奇跡のハスキーボイス『GLIM SPANKY』


エーブックスタッフの水野です。

先日ラジオからたまたま流れてきた曲にちょっと感動してしまいました。
彼らはゲストとして出演しており、聞いているとどうやらこういったメディアには初出演。
まだまだ若いようで年齢は22そこら。
僕もバンドをやる身として、こんな若造(自分とそんなに変わらないが)に感動させられるなんて少し悔しい気もしたが、これには参ってしまった。

後から調べるとそのバンドは『GLIM SPANKY』という名前。
2010年代の日本のロックシーンは、今までは40代、50代のモノであったロックンロールという音楽が、再び10代、20代といった若い世代のモノに戻りつつあるんだと思います。
おそらくそのビッグバンを起こしたのが(もう解散しましたが)『毛皮のマリーズ』というバンドの誕生、あるいは『ゆらゆら帝国』というバンドの解散だと思います。
80年代以降、既存のものをいかに破壊していくかがキーになっていたロックという音楽ですが、日本でも90年代ごろからその風潮は高まっていきました。
毛皮のマリーズのやった音楽はただ単に70年代の海外ロックでしかないのです。それは勿論良い意味で。
ゆらゆら帝国は海外のロックに日本語の独特な口語体の歌詞を乗せたのが特徴で、よりオリジナリティのあるものでした。
日本では元々ロックという音楽自体が過去に輝いていたという時代はないので、聴衆にとっては、彼らのやったことは余計に新しく刺激的に感じられたのかもしれません。
また、同じく昔のロックを愛聴していた少年たちは、彼らに続けと言わんばかりにデビューしていき、一つのシーンのようなもの出来ていきました。

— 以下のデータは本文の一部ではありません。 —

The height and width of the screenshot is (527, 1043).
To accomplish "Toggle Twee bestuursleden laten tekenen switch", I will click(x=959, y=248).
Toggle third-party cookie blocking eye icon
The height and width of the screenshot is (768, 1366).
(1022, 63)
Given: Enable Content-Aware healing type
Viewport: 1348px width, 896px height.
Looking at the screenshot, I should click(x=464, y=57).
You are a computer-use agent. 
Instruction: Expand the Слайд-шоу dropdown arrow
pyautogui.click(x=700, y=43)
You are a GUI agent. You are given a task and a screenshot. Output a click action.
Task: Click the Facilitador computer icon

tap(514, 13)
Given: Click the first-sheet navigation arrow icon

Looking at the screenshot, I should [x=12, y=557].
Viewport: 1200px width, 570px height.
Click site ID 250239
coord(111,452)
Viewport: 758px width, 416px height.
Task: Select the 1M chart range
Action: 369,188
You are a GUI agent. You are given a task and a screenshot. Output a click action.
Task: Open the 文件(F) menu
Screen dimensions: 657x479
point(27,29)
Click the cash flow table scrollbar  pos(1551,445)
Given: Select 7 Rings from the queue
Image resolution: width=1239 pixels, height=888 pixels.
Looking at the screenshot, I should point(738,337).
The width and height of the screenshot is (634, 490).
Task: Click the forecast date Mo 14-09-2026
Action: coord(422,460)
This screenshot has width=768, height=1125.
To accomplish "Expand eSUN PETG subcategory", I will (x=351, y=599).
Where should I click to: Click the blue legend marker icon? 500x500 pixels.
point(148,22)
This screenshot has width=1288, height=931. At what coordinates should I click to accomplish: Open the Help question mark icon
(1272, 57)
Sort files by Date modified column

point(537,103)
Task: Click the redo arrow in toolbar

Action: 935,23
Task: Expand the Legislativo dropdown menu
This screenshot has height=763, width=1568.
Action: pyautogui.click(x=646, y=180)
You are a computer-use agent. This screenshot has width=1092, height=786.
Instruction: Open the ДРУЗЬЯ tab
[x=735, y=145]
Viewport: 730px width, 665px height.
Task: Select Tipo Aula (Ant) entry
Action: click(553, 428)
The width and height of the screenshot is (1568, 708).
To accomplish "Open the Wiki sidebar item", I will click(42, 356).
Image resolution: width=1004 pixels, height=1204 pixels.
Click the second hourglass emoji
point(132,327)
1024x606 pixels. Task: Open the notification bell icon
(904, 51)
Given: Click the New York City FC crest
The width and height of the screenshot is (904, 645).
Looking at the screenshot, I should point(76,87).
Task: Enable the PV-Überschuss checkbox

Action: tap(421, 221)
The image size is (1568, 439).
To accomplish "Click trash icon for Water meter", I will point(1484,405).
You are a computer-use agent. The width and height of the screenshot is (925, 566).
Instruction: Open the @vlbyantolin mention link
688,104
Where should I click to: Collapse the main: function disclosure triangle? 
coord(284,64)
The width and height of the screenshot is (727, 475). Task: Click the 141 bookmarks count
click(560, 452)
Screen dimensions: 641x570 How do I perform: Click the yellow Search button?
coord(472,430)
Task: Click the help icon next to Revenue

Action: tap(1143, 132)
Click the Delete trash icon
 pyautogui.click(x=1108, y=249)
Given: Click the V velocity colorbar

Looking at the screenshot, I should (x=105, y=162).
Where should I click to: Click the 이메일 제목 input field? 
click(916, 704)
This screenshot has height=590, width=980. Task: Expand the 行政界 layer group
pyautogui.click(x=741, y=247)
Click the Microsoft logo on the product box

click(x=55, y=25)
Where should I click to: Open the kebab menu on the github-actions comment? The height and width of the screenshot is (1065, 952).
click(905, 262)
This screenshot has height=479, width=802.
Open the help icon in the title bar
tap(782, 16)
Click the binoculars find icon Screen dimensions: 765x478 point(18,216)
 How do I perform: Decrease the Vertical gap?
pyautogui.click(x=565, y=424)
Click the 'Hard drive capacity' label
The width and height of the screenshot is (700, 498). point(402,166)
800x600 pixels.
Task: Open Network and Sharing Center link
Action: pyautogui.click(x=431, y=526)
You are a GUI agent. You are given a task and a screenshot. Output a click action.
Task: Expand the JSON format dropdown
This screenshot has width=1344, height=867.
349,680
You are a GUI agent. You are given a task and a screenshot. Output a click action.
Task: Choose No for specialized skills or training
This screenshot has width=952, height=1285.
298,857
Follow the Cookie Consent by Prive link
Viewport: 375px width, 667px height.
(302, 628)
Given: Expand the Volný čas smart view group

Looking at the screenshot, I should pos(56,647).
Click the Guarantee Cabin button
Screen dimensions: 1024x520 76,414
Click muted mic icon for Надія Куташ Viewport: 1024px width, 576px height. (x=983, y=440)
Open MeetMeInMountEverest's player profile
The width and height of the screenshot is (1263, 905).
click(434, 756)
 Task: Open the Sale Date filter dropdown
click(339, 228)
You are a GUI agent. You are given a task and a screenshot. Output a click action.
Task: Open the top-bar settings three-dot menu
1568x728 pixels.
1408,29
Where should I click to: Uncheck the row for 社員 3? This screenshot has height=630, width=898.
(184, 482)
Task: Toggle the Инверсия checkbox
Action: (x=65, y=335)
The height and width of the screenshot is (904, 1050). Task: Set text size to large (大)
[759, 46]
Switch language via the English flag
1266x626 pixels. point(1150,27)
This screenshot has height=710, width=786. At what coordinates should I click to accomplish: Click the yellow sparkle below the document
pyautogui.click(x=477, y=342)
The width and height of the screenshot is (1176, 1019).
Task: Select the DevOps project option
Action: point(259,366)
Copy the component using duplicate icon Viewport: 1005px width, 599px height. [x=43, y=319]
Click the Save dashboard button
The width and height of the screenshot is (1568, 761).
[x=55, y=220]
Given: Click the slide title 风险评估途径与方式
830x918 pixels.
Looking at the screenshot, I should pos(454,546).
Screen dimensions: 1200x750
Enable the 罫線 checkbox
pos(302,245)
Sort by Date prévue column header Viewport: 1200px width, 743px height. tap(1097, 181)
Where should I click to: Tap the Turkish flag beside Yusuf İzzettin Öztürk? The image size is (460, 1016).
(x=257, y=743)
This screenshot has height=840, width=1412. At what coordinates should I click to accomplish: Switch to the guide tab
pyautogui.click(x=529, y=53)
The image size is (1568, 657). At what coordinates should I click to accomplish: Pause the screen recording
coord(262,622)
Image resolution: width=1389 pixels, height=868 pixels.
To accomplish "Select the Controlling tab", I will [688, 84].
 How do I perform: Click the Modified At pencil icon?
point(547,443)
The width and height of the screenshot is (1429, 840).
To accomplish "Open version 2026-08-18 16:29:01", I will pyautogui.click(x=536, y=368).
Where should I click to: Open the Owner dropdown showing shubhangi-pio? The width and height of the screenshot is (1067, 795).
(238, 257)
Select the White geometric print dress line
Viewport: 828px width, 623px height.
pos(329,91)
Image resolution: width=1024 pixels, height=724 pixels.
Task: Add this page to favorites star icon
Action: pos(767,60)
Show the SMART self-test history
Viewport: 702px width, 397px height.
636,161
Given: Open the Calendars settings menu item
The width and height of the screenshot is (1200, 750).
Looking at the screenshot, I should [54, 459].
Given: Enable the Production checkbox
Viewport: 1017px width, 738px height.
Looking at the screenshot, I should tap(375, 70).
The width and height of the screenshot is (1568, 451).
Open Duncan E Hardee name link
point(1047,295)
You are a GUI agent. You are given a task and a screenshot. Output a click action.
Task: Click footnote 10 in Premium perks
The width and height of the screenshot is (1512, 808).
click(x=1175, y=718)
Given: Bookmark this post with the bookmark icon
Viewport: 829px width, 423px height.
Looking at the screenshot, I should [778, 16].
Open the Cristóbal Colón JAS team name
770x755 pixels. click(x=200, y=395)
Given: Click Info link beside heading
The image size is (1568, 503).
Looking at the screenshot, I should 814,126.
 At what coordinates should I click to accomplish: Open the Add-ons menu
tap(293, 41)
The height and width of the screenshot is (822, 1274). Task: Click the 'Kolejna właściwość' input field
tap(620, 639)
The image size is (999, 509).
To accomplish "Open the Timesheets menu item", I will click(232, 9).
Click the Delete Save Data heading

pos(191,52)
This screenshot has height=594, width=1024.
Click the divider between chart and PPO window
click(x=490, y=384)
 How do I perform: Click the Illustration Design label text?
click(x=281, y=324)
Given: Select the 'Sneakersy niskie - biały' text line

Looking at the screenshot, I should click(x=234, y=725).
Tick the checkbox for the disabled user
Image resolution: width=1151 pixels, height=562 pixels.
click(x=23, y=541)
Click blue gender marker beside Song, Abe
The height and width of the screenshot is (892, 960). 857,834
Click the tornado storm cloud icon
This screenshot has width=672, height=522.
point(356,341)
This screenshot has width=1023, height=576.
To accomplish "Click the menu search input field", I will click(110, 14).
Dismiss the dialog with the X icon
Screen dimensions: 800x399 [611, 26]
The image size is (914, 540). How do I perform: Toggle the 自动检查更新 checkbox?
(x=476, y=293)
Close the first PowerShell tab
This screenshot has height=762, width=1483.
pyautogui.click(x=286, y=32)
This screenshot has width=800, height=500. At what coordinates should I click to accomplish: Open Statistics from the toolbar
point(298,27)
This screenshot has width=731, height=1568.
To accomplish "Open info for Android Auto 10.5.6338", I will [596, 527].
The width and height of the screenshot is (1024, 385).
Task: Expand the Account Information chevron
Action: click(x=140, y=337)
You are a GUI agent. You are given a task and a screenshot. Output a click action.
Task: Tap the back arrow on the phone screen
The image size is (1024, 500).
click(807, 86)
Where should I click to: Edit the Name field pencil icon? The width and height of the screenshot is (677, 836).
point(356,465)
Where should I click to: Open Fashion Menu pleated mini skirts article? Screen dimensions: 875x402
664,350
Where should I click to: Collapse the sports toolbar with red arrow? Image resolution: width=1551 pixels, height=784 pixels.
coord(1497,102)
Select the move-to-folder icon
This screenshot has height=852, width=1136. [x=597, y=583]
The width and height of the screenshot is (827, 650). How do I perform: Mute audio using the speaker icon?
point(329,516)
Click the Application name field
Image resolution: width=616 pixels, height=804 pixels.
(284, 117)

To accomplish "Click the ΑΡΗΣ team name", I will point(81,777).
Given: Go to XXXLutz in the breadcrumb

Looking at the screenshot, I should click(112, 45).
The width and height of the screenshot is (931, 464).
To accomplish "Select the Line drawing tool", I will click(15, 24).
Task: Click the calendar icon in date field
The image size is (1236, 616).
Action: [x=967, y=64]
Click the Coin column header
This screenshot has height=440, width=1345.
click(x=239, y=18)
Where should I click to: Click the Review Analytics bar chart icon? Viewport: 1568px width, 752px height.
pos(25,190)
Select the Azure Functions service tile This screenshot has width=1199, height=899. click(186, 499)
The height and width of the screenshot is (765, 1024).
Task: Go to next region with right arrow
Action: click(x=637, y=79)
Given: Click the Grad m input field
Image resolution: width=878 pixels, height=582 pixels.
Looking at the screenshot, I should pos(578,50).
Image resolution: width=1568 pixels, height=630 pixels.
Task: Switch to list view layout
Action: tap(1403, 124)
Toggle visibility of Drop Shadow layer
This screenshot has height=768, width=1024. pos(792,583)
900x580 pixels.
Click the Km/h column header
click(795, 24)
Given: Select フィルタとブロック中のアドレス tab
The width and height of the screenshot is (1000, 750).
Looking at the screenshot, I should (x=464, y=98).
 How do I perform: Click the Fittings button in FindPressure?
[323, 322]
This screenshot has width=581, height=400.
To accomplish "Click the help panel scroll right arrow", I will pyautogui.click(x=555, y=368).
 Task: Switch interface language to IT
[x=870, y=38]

そのブームもマリーズの解散後は弱冠勢いを失いかけていますが、そんな中で現在、スポットを浴びだしたのが『GLIM SPANKY』。

昔の所謂”王道ロック”をテーマに活動するバンドの多くが「60~70年代ロックの現代的解釈」であったのに対し、彼らは「いかに昔のロックに近づけるか」という姿勢を感じます。
王道のロックンロールの中で、取り上げられるイメージはやはり、ビートルズのようなポップスだったり、ラモーンズのようなスリーコードの少しパンク寄りな曲が多いです。
いくら王道ロックをうたっていても、結局ロックの中でもポップな側面をやっているバンドは多いと思います。

そんな中で、彼らはそのロックの中でも、何と言うか汚い例えですが、便所の落書きだったり、ドブに吐き出されたツバのような音楽をやっています。
泥臭く、黒い雰囲気を持っており、ロックの中でもブルースを感じるのです。

僕は昔のロックが好きで、特にローリングストーンズというバンドが好きです。
ストーンズは、汚らしくて、いかがわしくて、悪魔的で、不健全なイメージを持っており、そういうアウトロー的なイメージがあります。
ロックに希望を見出そうなんて考えはやめた方がよくて、ロックとは悪魔の音楽だと教えてくれる感じが最高にカッコいいのです。

GLIM SPANKYを聴いたとき、彼らはロックだとか音楽に希望を持ってなんかなくて、これはただの反抗なんだと感じました。
僕の勝手なイメージですが、そういったやさぐれたモノを感じたのです。

まず、曲からして間違っている。ブルースじゃないか。そんな音楽で人気が出るはずがない。
しかし僕はこういうのが聴きたかったんです。ロックにアイドル的な要素を求めるのはもう間違っている、こういう泥臭くて暗くて渋くて尖ったものを聴きたかったんです。
ラジオでのインタビューで、「何故60年代だとか70年代のロックをやろうと思ったのか?」という質問に「ただやりたいと思った音楽が、60年代だとか70年代のロックだっただけで、それを意識してやっているわけではない」と言っていて、ただ好きだからやっているのだという姿勢がかっこよく思えました。

音楽的なことですと、まず、印象に残るものはボーカル松尾レミの日本人離れした声。
少しジャニス・ジョプリンを彷彿とさせるようなハスキーボイス。
ブルースを歌う為に生まれたような声です。しかも上手い。
僕が女でこの声だったら、僕だってブルースをやるでしょう。

この手の音楽は、年を重ねれば重ねるほど良さが出てくると思います。
続けるに連れ、丸くなってしまうのは仕方ないことかもしれないですが、この姿勢は貫いて欲しいですね。
一体どんな目線で書いているのか分からないですが、とにかく応援してます、GLIM SPANKY。